LONDON taz | Als am Ende alle in die Schlussveranstaltung zogen, kam Feststimmung auf. Die Band „Musicians without Borders“ spielte Afrobeat und kongolesische Töne zu ernsten Texten.

Der Weltgipfel zum Kampf gegen sexuelle Gewalt in Konflikten, der am Freitag nach vier Tagen in London zu Ende ging, gilt als Erfolg: 155 Staaten haben die Absicht bekundet, sich gegen sexuelle Gewalt zu engagieren, 123 haben sich zum Protokoll über gemeinsame Standards zur Dokumentation sexueller Kriegsverbrechen bekannt. „Wir sind stolz darauf, was wir geleistet haben“, erklärte der britische Außenminister William Hague: „das internationale Protokoll, Geld für Opfer, nationale Strategien, Unterstützung für Kinder in Nigeria.“

Deutlich wurde, wie sinnvoll es ist, einen Weltstar wie Angelina Jolie dabeizuhaben. Trauben von Delegierten umzingelten die Schauspielerin am Ende, für ein Händeschütteln, ein Selfie oder um einfach Danke zu sagen.

Der zum Gipfelabschluss angereiste US-Außenminister John Kerry betonte in seiner Ansprache, Hague und Jolie seien „Personen, die den Geschichten von Überlebenden sexueller Gewalt persönlich nachgegangen sind und wirklich einen historischen Gipfel zustande gebracht“ hätten. Er nannte den Gipfel einen „Wendepunkt“. Dann überraschte Kerry das ergriffen lauschende Auditorium mit einer auswendigen Rezitation des Gedichtes „And Still I Rise“ der kürzlich verstorbenen Schriftstellerin Maya Angelou, die ihre Position als Opfer sexueller Gewalt in eine Stärke verwandelte.
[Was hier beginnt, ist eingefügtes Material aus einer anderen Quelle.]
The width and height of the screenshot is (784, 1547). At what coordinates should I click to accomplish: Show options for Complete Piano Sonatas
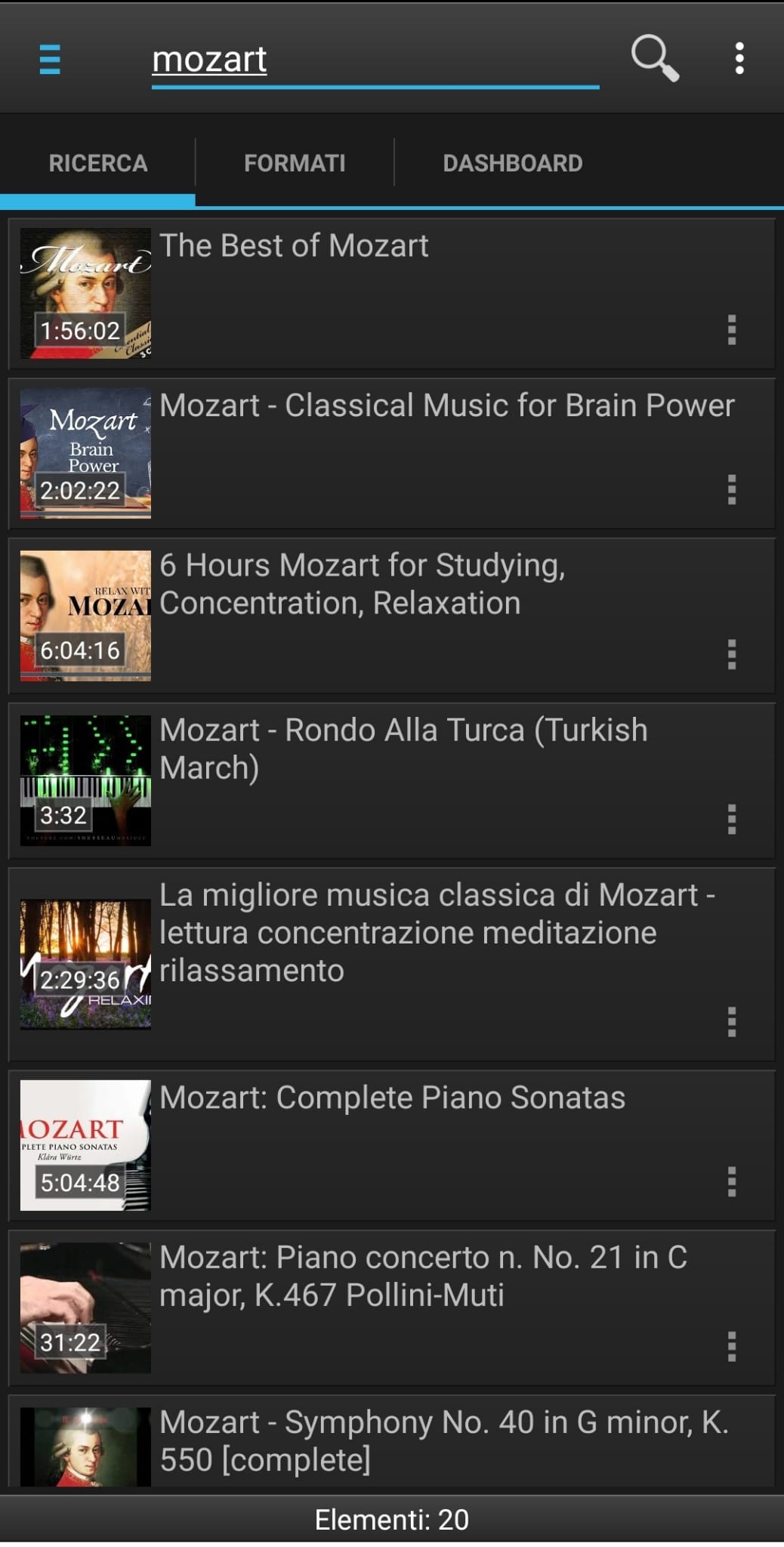tap(731, 1181)
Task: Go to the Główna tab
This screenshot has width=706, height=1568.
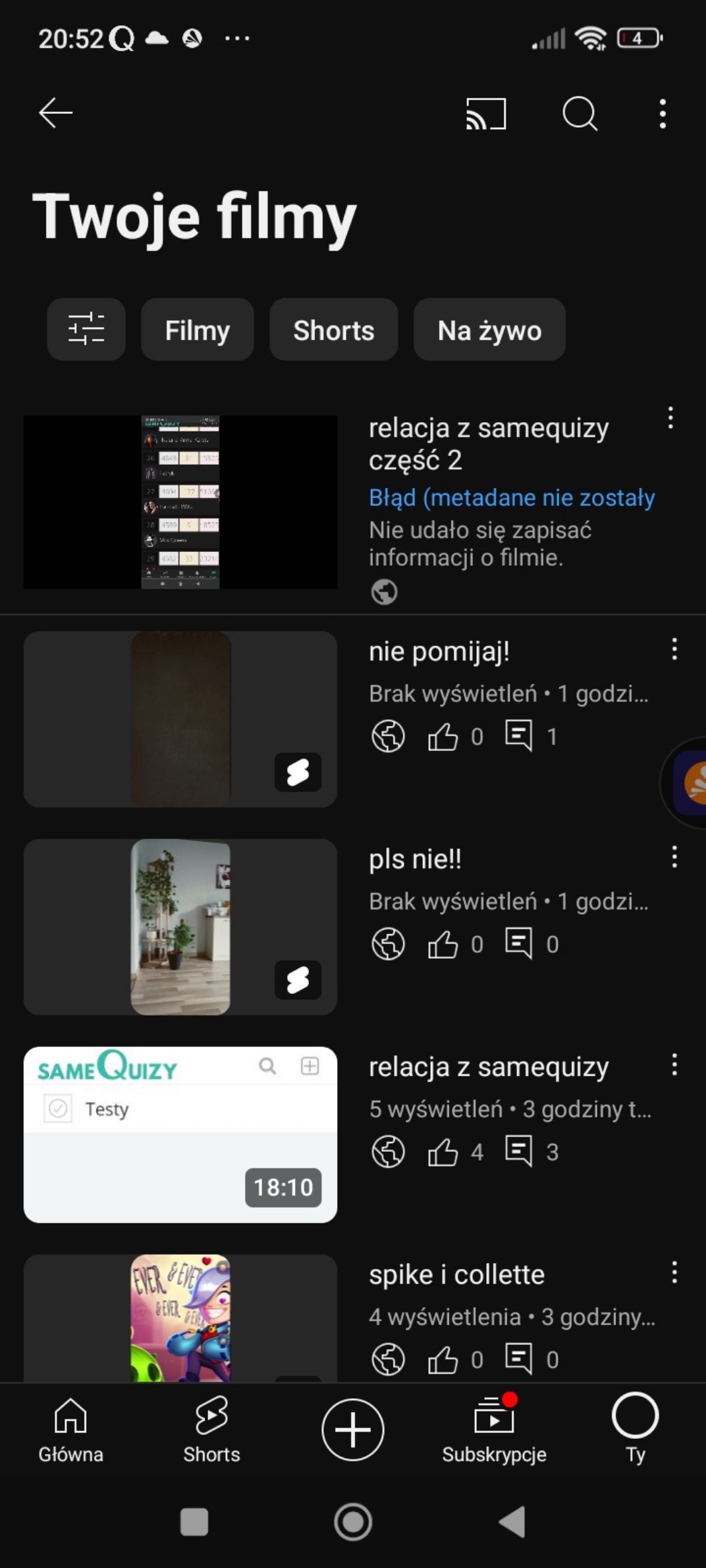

Doch kaum jemand erhielt so viel Applaus wie der Kongolese Denis Mukwege, Gründer des Panzi-Krankenhauses in Bukavu, eines der wichtigsten Zentren zur Behandlung von Opfern sexueller Gewaltverbrechen im Kongo. „Oft verlieren wir die Hoffnung, wenn wir versuchen, menschliche Körper zu reparieren, die durch nichts anderes als menschliche Dummheit zerstört worden sind“, bekannte er. Es gehe nicht um den Kampf gegen Sexualverbrechen, sondern es sei „ein Kampf für das Überleben der Menschheit“.

Ideen in die Tat umsetzen

Die interdisziplinären Aufnahmezentren für angereiste, teils entsetzlich zugerichtete Frauen im Panzi-Krankenhaus gelten jetzt als internationales Vorbild. Beim Gipfel ging es vor allem darum, Erfahrungen auszutauschen und dafür zu sorgen, Ideen in Taten umzusetzen.

Für diejenigen, die sich schon lange mit dem Thema beschäftigen, war die hochrangige Aufmerksamkeit Genugtuung. „Konfliktbezogene Vergewaltigung ist kein Randthema mehr!“ – mit diesem Satz begann die aus Sierra Leone stammende UN-Sonderbeauftragte für sexuelle Gewalt in Konflikten, Zainab Bangura, ihre Ansprache in London. Für dieses Verbrechen gäbe es nun weder Amnestie noch Vergebung und auch nicht die Ausrede, es sei Privatsache. Opfer sexueller Gewalt seien heute nicht mehr „Opfer zweiter Klasse“, sie müssten nicht mehr mit dem Stigma des Schweigens leben.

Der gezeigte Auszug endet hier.